Many of you know that we named our youngest daughter Zion Hope to remind us of the hope we have in heaven.  We know that although we were created to live life to the fullest here on earth, this is not our home.  Our home is in heaven where we will live forever in perfect peace.  We have three babies waiting for us there and countless family and friends.  The truth of our desire for heaven is becoming more and more apparent as we live in Haiti.  Not necessarily because we have encountered more death, but because of the relationships that come and go on a very regular basis.

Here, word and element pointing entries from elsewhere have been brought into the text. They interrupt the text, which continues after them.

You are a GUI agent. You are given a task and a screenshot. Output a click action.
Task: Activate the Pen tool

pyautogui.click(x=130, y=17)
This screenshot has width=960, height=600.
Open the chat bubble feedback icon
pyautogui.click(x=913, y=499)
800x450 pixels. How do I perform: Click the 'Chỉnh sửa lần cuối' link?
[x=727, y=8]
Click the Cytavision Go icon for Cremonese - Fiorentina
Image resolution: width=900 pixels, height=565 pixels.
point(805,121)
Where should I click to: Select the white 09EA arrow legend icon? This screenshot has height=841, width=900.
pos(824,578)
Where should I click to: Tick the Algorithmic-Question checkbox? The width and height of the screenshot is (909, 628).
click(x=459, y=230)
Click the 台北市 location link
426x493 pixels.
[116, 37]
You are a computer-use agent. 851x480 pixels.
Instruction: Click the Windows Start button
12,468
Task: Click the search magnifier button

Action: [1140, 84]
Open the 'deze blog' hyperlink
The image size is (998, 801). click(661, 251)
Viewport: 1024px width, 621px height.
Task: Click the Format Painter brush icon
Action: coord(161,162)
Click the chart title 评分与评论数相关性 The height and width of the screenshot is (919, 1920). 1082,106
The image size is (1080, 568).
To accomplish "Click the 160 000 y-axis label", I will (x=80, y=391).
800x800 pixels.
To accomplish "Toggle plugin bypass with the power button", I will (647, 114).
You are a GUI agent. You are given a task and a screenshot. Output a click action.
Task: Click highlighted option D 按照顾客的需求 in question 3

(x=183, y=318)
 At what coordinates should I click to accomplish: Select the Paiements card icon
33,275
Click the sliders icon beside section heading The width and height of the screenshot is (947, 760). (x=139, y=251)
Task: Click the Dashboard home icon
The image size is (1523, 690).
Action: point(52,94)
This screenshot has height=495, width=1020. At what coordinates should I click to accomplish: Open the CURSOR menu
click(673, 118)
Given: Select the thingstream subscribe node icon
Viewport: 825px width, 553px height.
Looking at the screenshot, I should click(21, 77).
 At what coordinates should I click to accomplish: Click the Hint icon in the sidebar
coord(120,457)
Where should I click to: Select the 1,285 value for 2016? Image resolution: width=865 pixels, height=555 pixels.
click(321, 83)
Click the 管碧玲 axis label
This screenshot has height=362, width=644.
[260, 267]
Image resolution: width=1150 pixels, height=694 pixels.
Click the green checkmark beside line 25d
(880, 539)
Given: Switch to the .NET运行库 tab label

When we lived in the States we did have to say goodbye to people from time to time.  We had moved to Lake City as a family, but were still fairly close to Grand Rapids.  The goodbyes never seemed as final as they do here.  Volunteers, adoptive families, and other people come to visit COTP on a regular basis.  Children go home to be with their forever families.  Sometimes it feels like we are bonding with people and building relationships, only to say "goodbye" much too soon.  I had been feeling it this week, and then Malachi, our seven year old, expressed it also.  "It feels like people just keep falling out of my life."  This past week alone he said goodbye to a boy that was here to volunteer with his family, one of his "favorite" baby house children who went home with her forever family, her brothers who he played with while they were here, and one of his close friends who also went home with his new forever family.  He loves people deeply, and struggles with missing friends and family back home, and then also saying goodbye to new friends.  While we realize that we will indeed see some of these people again, in reality we will not connect with many of them this side of heaven.  We meet so many people we would love to have close relationships with but we know that we will likely never live near most of them.  

We have developed close relationships with the aunts that work in our home, and they see us every day in the good and in the bad.  They probably know us better than many of you!  I still don't love having people in my home 24 hours a day, but I have grown to love these women and we have laughed and cried together despite our language barrier.  

We are also very aware that as we grow closer and closer in relationship with the children we are caring for, it will get more and more difficult to say goodbye to them.  They are precious to us and as we experience highs and lows with them, we pray that they will soon be able to experience those things with their forever families.  Please pray with us that those families will hear God's calling on them to consider adoption.  

As you pray for us we would love you to pray for our relationships to be sweet and our fellowship to be honoring to God.  We know that there will be many goodbyes, but we are so grateful for the people God places in our lives.